HVB hat gute Chancen auf Erwerb der Banca del Gottardo

Von Herbert Fromme, Köln, und Rolf Lebert, Frankfurt Die HypoVereinsbank (HVB), Deutschlands zweitgrößte Bank, hat gute Aussichten, die Banca del Gottardo in der Schweiz von der angeschlagenen Lebensversicherung Schweizerische Rentenanstalt/Swiss Life zu übernehmen.

Nach Informationen der Financial Times Deutschland hat die HVB zurzeit im Bieterwettbewerb die Nase vorn. Außer ihr sind noch BNP Paribas aus Frankreich und die britische Barclays Bank interessiert. Außerdem sollen Schweizer Kantonalbanken einen genauen Blick auf die in Lugano ansässige Bank geworfen haben, die vor allem für italienische Kundschaft wegen der steuergünstigen Anlagen in der Schweiz attraktiv ist.

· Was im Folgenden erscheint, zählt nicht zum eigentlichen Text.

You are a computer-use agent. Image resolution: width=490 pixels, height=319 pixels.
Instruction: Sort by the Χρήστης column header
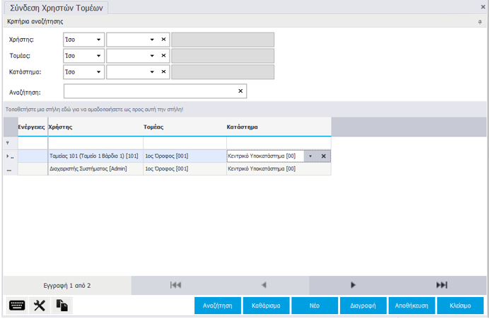coord(95,127)
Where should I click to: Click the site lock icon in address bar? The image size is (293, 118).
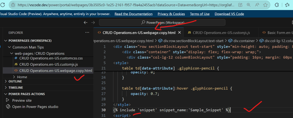click(13, 5)
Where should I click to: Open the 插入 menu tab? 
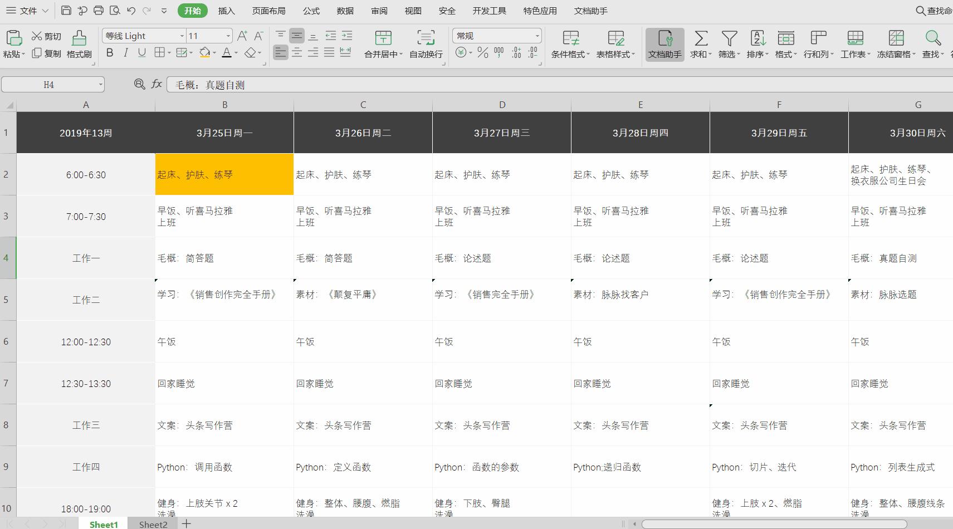pos(226,11)
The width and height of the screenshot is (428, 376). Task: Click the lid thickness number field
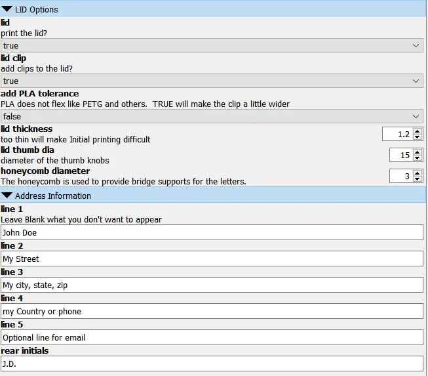pos(397,135)
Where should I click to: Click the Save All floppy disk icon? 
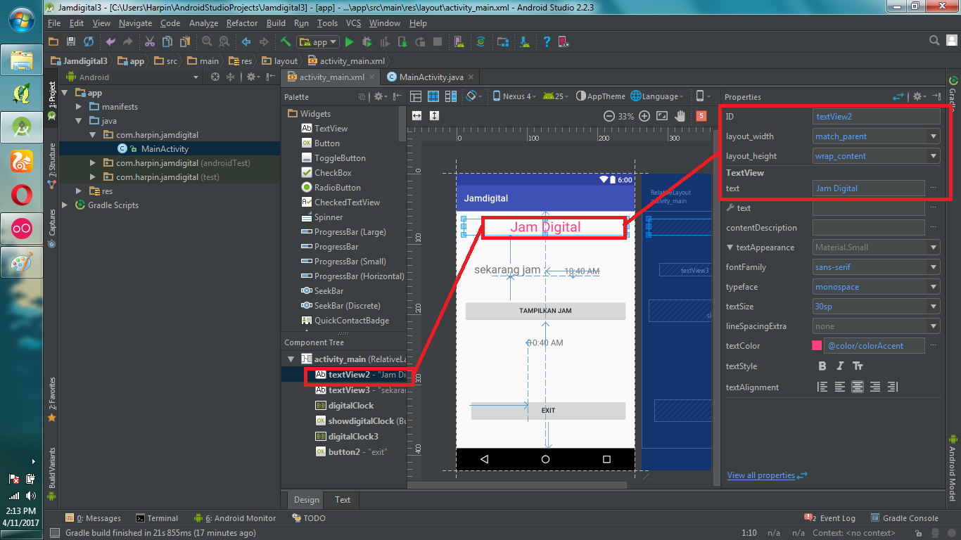[x=71, y=42]

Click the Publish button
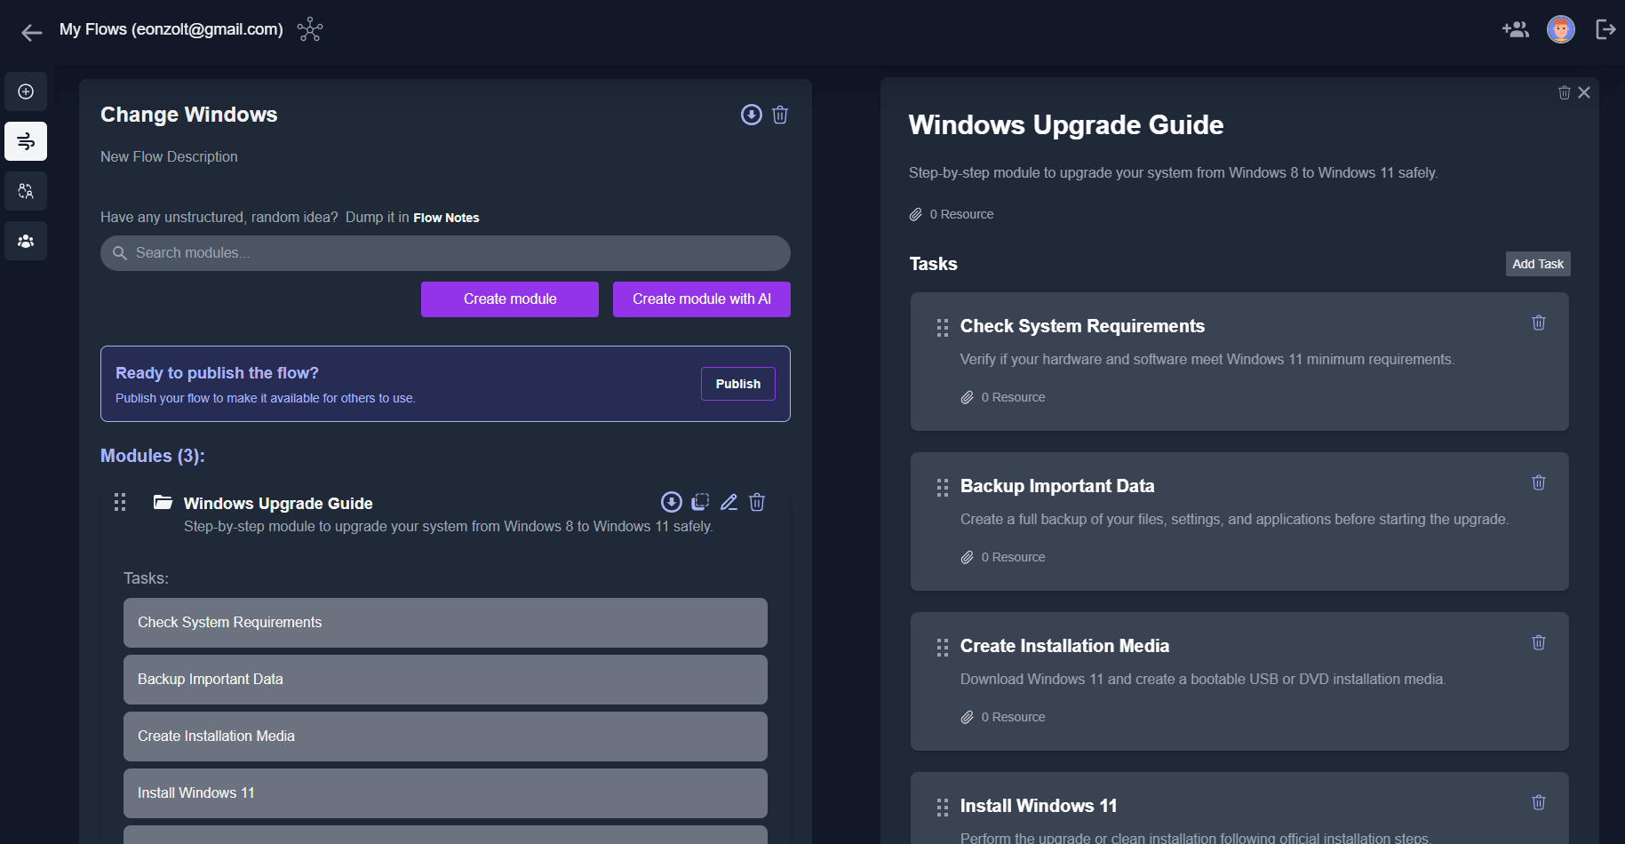click(x=737, y=384)
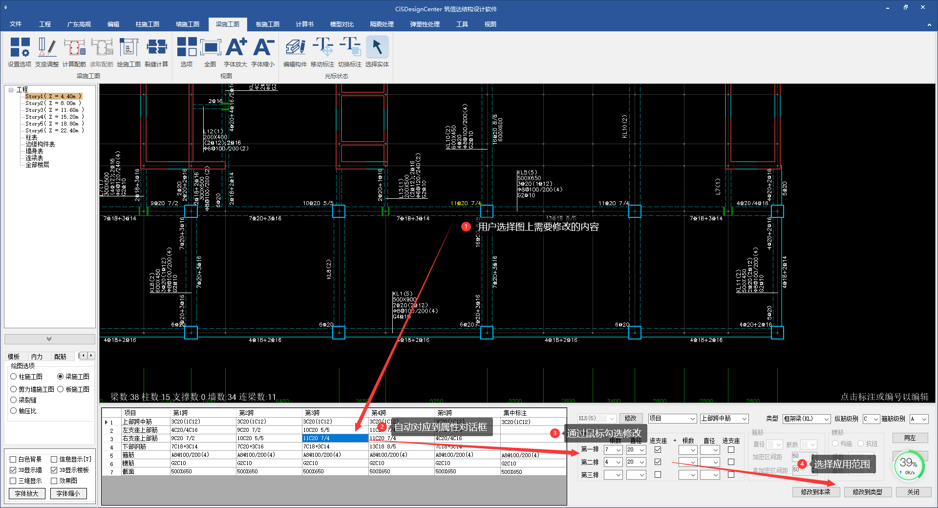Click the 右支座上部筋 cell 11C20 7/4
This screenshot has height=508, width=938.
coord(335,439)
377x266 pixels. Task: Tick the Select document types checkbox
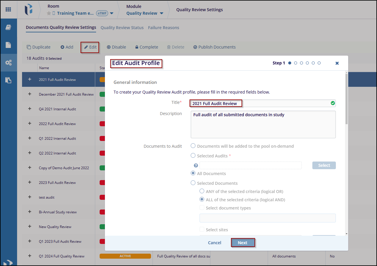pyautogui.click(x=202, y=208)
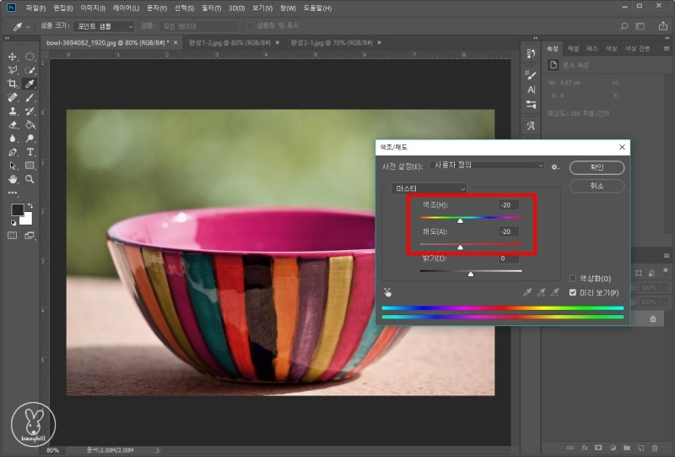Select the Zoom magnifier tool
Screen dimensions: 675x457
click(30, 179)
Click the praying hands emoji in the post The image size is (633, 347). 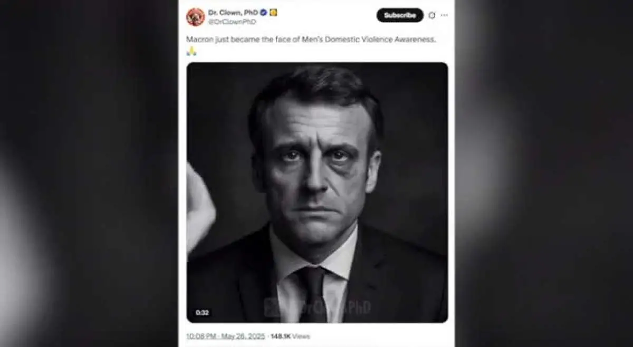point(191,51)
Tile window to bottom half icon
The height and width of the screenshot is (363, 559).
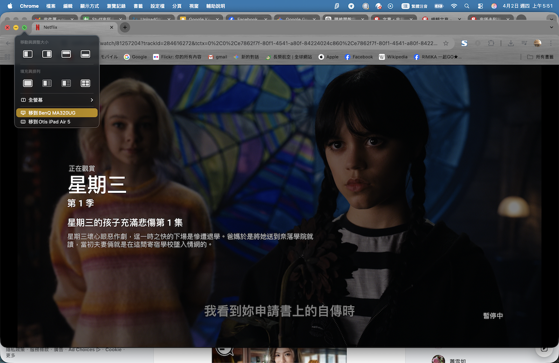(85, 54)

Die 1957 gegründete Banca del Gottardo hat eine wechselvolle Geschichte hinter sich. 1963 geriet sie unter die Kontrolle der skandalumwitterten italienischen Banco Ambrosiano, die eine unrühmliche Rolle in der Affäre um die Geheimloge P2 spielte. 1984 kaufte Sumitomo die Mehrheit, bis im Jahr 2000 die seit 1999 mehrheitlich beteiligte Swiss Life 100 Prozent erwarb.

Der mögliche HVB-Deal könnte Teil eines größeren Pakets sein, mit dem Swiss-Life-Chef Roland Chlapowski der Gruppe Luft verschaffen will. Die Bank hat gute Beziehungen zur Münchener Rück, die 25,7 Prozent an ihr hält. Die Münchener Rück wiederum hat über ihre Tochter Ergo ein Angebot für das deutsche Lebensversicherungsgeschäft der Swiss Life gemacht. Sie konkurriert dabei mit der AMB Generali sowie ausländischen Interessenten, unter ihnen die britische Aviva-Gruppe (früher CGNU).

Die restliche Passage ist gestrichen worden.